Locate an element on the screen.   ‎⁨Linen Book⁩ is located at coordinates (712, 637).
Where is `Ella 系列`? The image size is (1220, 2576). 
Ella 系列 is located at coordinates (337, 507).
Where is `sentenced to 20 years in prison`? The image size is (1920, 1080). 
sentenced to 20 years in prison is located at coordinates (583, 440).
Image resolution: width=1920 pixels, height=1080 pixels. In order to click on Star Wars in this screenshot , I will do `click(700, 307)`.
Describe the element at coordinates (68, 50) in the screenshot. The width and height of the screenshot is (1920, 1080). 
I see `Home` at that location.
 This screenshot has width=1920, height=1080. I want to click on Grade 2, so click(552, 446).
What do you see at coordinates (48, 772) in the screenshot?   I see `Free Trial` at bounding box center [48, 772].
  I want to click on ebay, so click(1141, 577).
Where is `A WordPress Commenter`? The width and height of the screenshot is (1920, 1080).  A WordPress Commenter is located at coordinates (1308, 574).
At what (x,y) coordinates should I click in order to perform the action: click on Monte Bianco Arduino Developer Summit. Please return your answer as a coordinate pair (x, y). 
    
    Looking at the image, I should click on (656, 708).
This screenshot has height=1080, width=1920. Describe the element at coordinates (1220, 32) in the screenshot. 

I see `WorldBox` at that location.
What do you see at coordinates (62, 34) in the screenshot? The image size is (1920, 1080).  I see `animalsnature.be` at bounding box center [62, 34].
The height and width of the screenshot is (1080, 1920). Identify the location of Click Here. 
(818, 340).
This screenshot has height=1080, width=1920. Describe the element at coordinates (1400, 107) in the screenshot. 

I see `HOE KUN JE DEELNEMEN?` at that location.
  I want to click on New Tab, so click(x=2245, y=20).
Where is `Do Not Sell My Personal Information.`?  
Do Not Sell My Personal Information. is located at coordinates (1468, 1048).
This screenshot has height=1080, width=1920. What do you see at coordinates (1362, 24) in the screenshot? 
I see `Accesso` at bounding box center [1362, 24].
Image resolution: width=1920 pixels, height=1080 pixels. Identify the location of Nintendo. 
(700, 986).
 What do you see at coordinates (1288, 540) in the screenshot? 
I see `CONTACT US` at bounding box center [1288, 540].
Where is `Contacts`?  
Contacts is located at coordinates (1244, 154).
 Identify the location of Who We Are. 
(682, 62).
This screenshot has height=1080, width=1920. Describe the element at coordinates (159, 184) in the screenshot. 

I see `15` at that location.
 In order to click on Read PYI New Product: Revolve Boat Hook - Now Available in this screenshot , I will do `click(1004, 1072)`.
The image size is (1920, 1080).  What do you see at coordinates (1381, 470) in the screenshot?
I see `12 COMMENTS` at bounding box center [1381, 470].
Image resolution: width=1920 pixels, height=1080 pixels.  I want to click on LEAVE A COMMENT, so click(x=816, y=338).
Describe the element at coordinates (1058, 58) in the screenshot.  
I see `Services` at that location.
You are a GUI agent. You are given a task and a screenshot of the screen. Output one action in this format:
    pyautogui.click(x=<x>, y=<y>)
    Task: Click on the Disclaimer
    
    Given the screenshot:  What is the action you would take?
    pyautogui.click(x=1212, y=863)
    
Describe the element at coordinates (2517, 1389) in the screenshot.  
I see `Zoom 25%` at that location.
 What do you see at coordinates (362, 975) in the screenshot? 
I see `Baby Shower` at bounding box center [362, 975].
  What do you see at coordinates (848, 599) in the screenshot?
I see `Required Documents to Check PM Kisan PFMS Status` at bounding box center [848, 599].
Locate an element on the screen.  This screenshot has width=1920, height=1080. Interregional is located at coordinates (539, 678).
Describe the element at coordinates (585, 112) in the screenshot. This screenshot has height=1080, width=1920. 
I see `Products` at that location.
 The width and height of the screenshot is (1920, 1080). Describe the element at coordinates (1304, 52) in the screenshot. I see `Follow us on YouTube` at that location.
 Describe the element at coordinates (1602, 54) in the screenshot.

═══

# [GIVEN INSTRUCTION]
Revise the records from the start through the line with "coordinates (1308, 574).", replacing "The image size is" with "The image dimensions are" and leaving everything else unchanged. Give only those lines.

# [WRITTEN REPLY]
Locate an element on the screen.   ‎⁨Linen Book⁩ is located at coordinates (712, 637).
Where is `Ella 系列`? The image dimensions are (1220, 2576). 
Ella 系列 is located at coordinates (337, 507).
Where is `sentenced to 20 years in prison`? The image dimensions are (1920, 1080). 
sentenced to 20 years in prison is located at coordinates (583, 440).
Image resolution: width=1920 pixels, height=1080 pixels. In order to click on Star Wars in this screenshot , I will do `click(700, 307)`.
Describe the element at coordinates (68, 50) in the screenshot. The width and height of the screenshot is (1920, 1080). 
I see `Home` at that location.
 This screenshot has width=1920, height=1080. I want to click on Grade 2, so click(552, 446).
What do you see at coordinates (48, 772) in the screenshot?   I see `Free Trial` at bounding box center [48, 772].
  I want to click on ebay, so click(1141, 577).
Where is `A WordPress Commenter`? The width and height of the screenshot is (1920, 1080).  A WordPress Commenter is located at coordinates (1308, 574).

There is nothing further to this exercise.